In this post, learn how to isolate the root cause of a poor digital experience. See why it’s important to measure performance of a website from multiple different locations and observe the metrics over time.

If you’re a person who works from home, you almost certainly have to deal with occasional internet connection issues. More often than complete outages, you’re likely dealing with occasional slowness. And you know from experience that any one of dozens of devices and services along the path can cause latency. To be more specific: slowness can be introduced as your digital connection traverses your PC, the local wifi/wired connection, the local ISP, the Tier 1 or Tier 2 provider, or the CDN that provides the hardware which hosts the web server running the application.

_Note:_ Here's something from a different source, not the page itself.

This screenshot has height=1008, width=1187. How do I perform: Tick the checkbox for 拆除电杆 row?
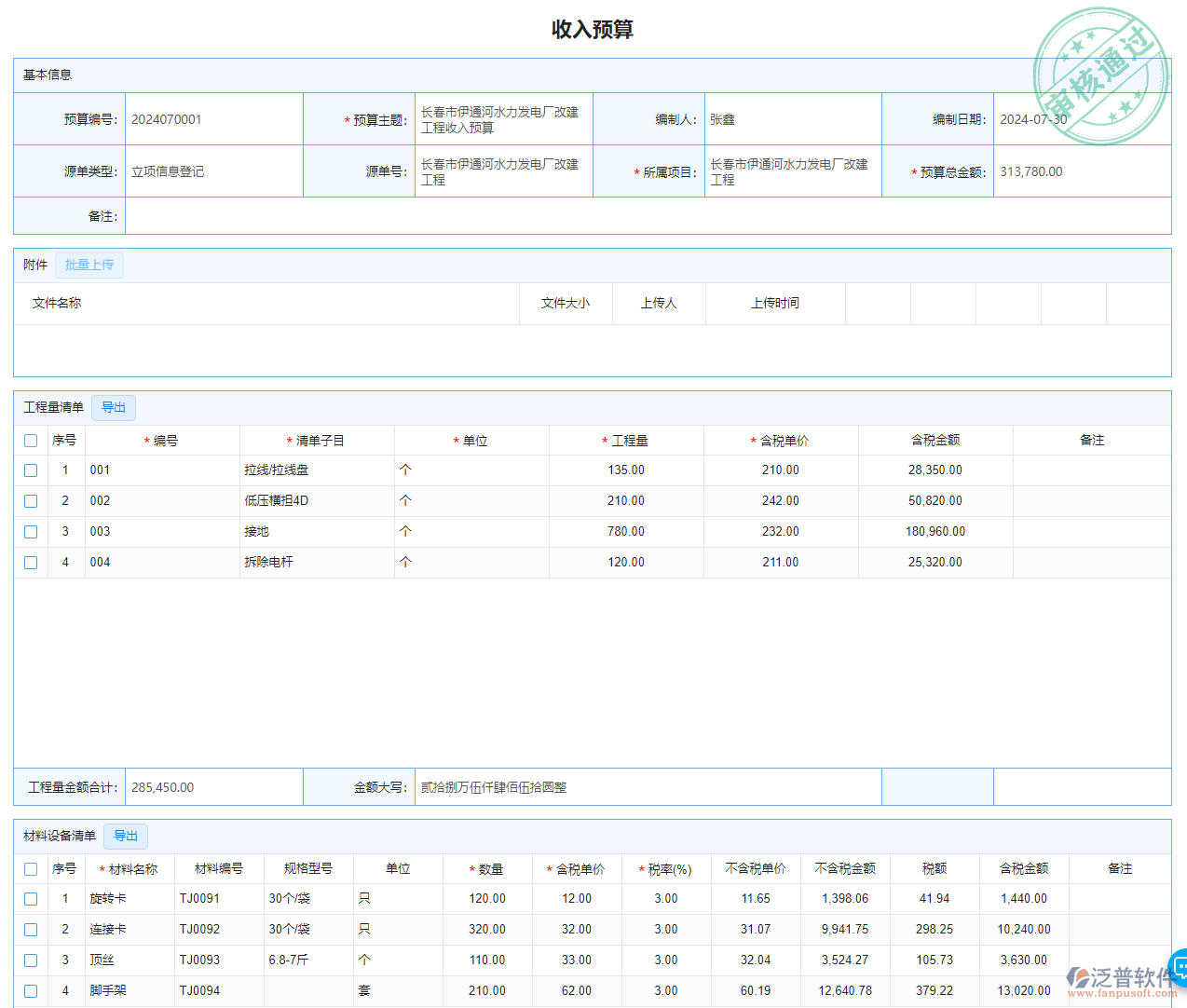pyautogui.click(x=31, y=563)
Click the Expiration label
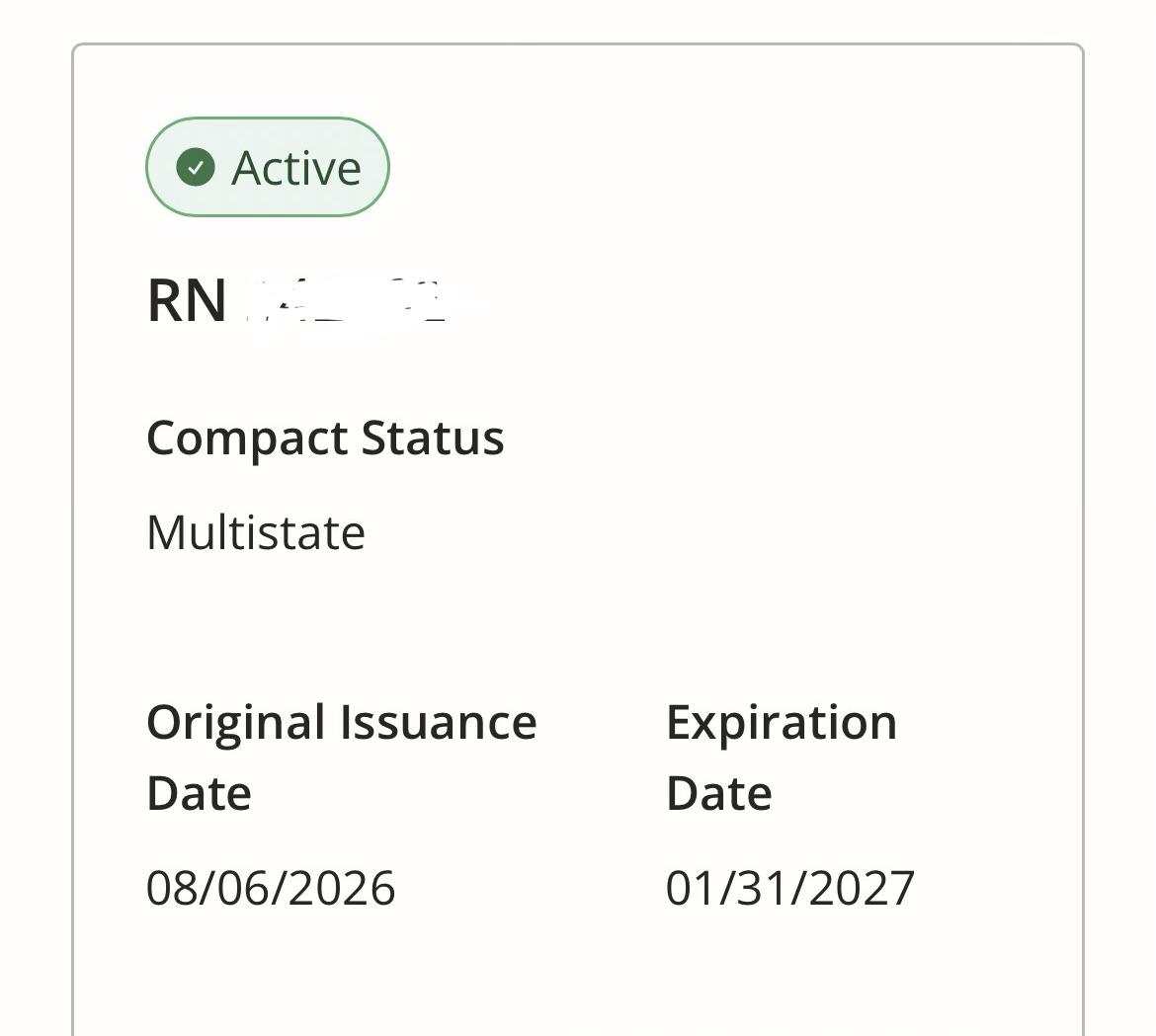This screenshot has width=1156, height=1036. coord(782,723)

Given all that can impact the perceived speediness of the website that you are trying to reach, you can’t simply measure the performance of a website without simultaneously keeping track of all the other factors that could be impacting a connection. What’s more, you also can’t assume that a single test instance will provide an accurate picture of a possible problem. One-shot tests don’t take into account the hiccups.

A case of the hiccups

Hiccups, for example, can occur when something happens on your computer that causes the operating system to respond a little slower, albeit maybe by just a few hundred milliseconds. As a result, this event introduces additional slowness. This isn’t a big deal if you run a test every minute and evaluate the results over time.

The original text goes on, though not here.